I know it is kosher to claim your opponents are motivated by bad traits and that is a debate tactic that is used heavily in politics (ie 'they' are motivated by stupidity, or ignorance, or greed, or something bad) and I know that is partly why political discussions are just shouting matches.
But seriously. Take the GOP argument against a public option in healthcare. The entire argument against it can be traced back to this.
"A public option violates our belief that the government can do nothing right and that it should have no role in helping people outside of a narrow range of issues (military defense, legal defense, etc). A public option would be so popular among the public that if allowed to choose it, so many might choose it that it would destroy private industry".
When you cut through all the hyperbole, bullshit and arguments the GOP is making that is the entire crux of their argument. That is why they keep saying things like 'crowd private insurance out of the market'. The fear is a public option would be so appealing that people would abandon private insurance for it. Studies have shown a public option would be 20-30% cheaper than a private option due to negotiating power and lower administration costs.
http://www.americablog.com/2009/06/public-option-in-health-care-reform-why.htmlEnter the public insurance option. It doesn't replace the insurance individuals already rely on. But it provides an alternative. It lets them make the decision. It's the health care equivalent of being pro-choice. And it thus serves two purposes.
The first is to act as a public insurer. To use market share to bargain down the prices of services, much as Medicare does. To lower administrative costs. To operate outside the need for profit, and quarterly results. The Commonwealth Fund estimated that this would result in savings of 20%-30% over traditional private insurance A savings of 20-30% can add up. A family might spend $12,000 a year on health insurance premiums, but a public option could do the job for $9000-10,000 a year, which would save the family $2000-3000 a year for money for other bills. So yeah because of that many people will pick the public option.
I am having trouble finding the study, but there was a study out finding that by around 2020 around 110 million people would've joined the public option, leaving another 100 million with private insurance and another 100 million with other public insurance plans (medicare, medicaid, va, SCHIP, etc). So the fear is that by that point with 2/3 of the public on public insurance the government would just go for single payer and totally push private industry out of the running.
But the entire argument of the GOP isn't that a public option isn't in the public's best interest. It is that a public option isn't in the best interest of their ideology and that if the public are given freedom (meaning freedom to choose a public option) they may use that freedom to do things that threaten the GOP ideology (the ideology that government is bad, has no role in civic life and does nothing right). I know that dems can and do do the same thing (put ideology above country and oppose legislation that can help the country but hurt their beliefs or constituents) but why do you want bipartisanship with people who think that way of any party? What can you possibly gain? That is the attitude of a dictator.
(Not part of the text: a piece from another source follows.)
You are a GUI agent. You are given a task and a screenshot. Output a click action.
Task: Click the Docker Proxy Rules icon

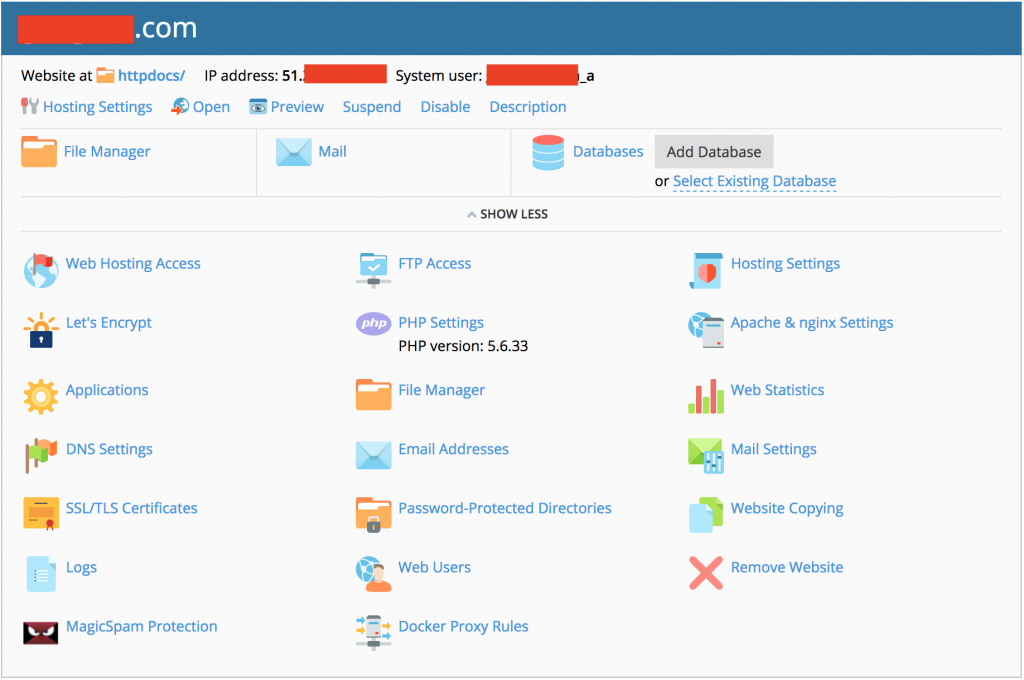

A dictator says 'we need to take away people's freedoms to read whatever books and websites they want. If they are given the freedom to do that they may use their freedoms to engage in behavior that threatens our ideology'. As a result islamic dictatorships ban books and websites that threaten islam. Secular dictators ban books and websites that threaten the validity of the regime. Are republicans as bad as 3rd world dictators? No. I'm not saying they are. I'm just saying the argument they are making is fundamentally just an argument that you'd find in a dictatorship. Take away people's rights and freedoms because they might use them to do things that threaten your (meaning the political leaders) beliefs and interests.
Again, I know its kosher to claim your opponents are motivated by bad traits and all. And I know that is partly why politics is so polar. But I really can't see any good motives in blocking a public option. The entire argument against it is that it will work too well, save too much money and as a result tons of people will choose it if given the freedom to do so. So people have to have their freedoms taken away because they might use them in ways that make the ruling class uncomfortable.
What good can come from bipartisanship in this scenario? I honestly can't see any. Just ram it down their throats with budget reconciliation, 50 votes in the senate and the VP as the senate tie breaker. That is how Bush got his tax cuts in 2001 passed.